*Data for processing:*
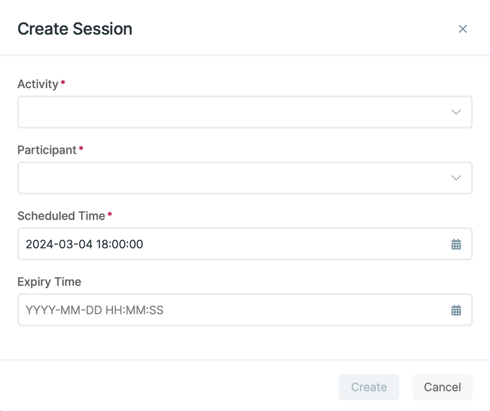Select the Scheduled Time value text

[x=84, y=244]
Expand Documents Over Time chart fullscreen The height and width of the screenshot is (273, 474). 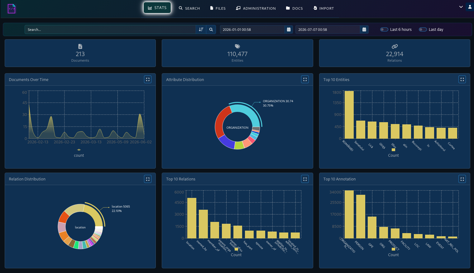coord(148,79)
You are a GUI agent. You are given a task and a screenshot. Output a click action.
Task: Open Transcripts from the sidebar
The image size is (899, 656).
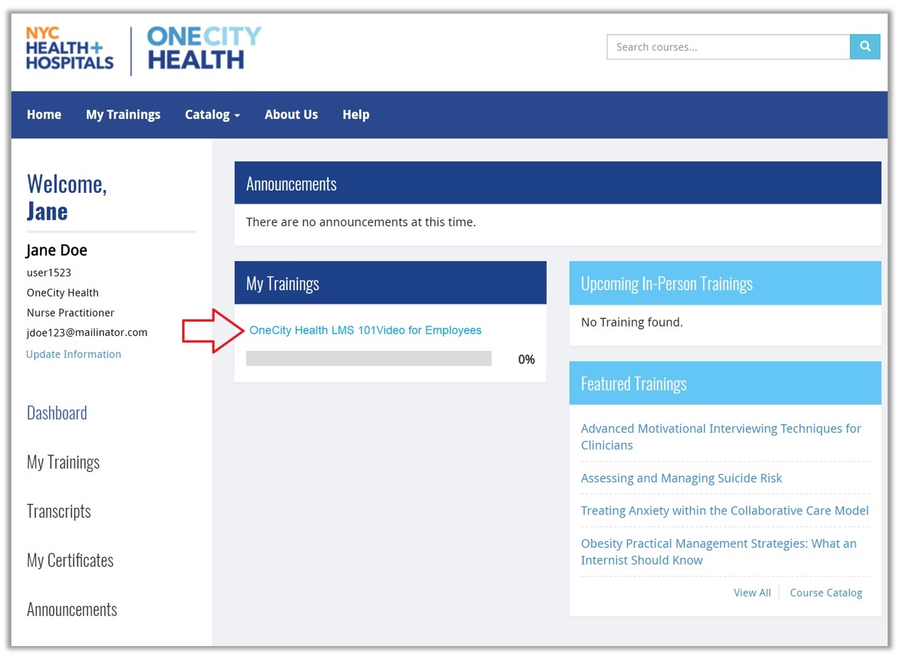tap(59, 512)
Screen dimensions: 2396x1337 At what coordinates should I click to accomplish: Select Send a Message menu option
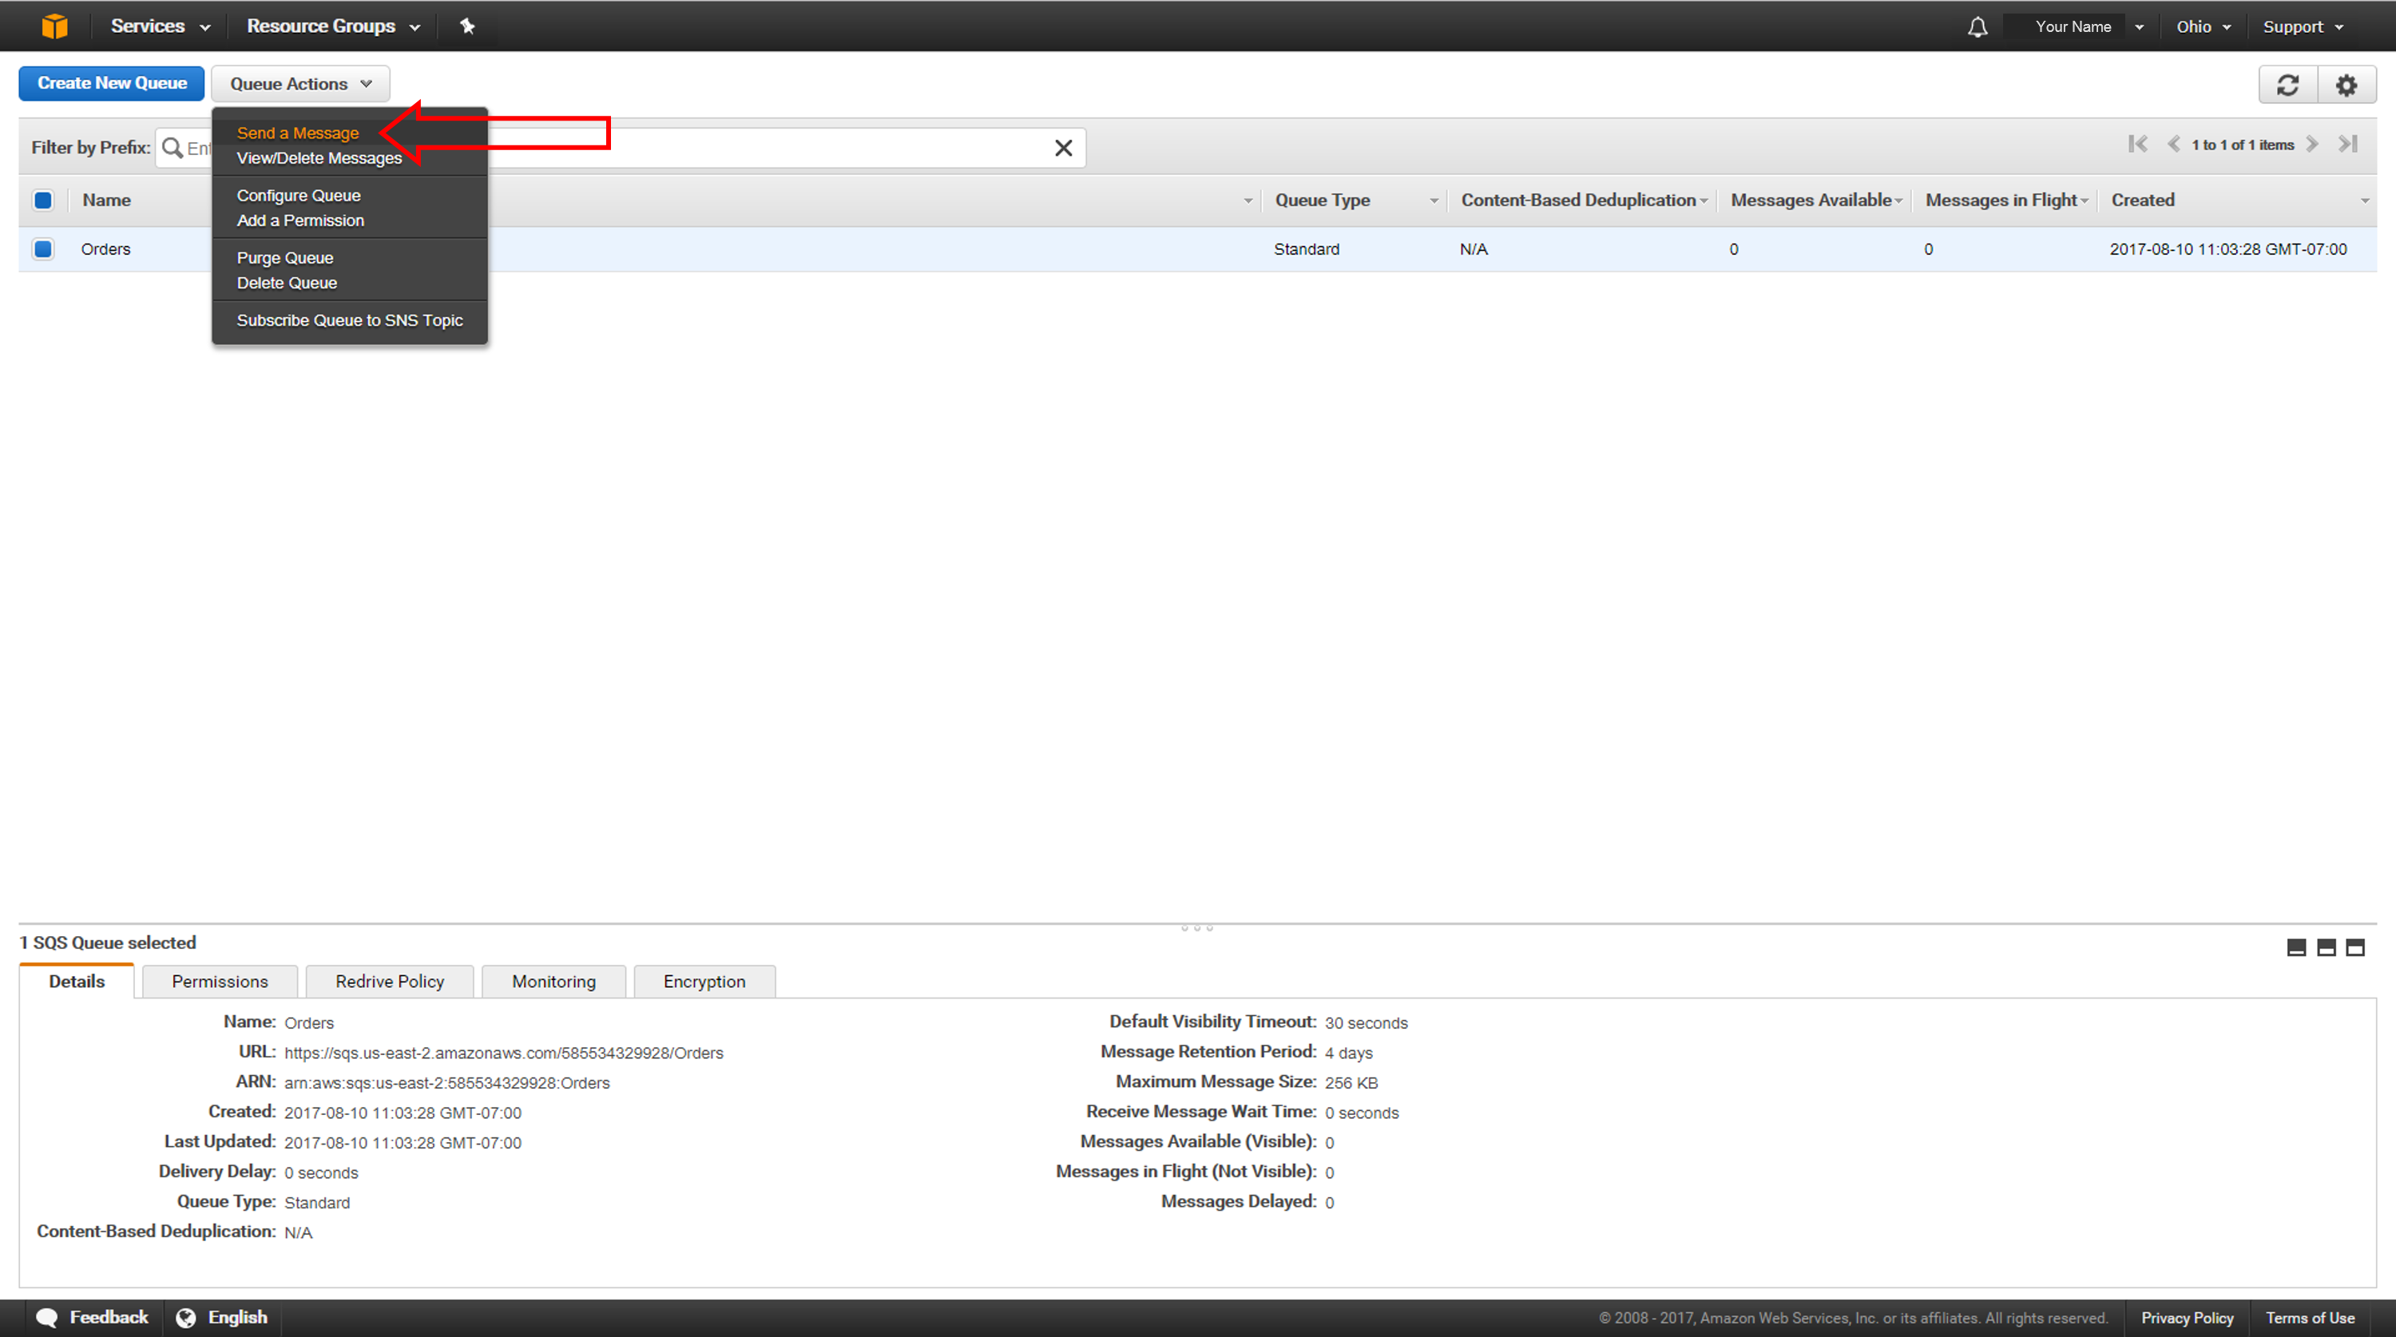pyautogui.click(x=297, y=132)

*Description of the task:* Go to the line with "You are a GUI" in the entries above. Reproduce that line and each one after it to the end, exactly and without the pictures.

*Exercise answer:*
You are a GUI agent. You are given a task and a screenshot. Output a click action.
Task: Open Transcripts from the sidebar
The image size is (899, 656).
tap(59, 512)
Screen dimensions: 2396x1337 At what coordinates should I click to accomplish: Select Send a Message menu option
pyautogui.click(x=297, y=132)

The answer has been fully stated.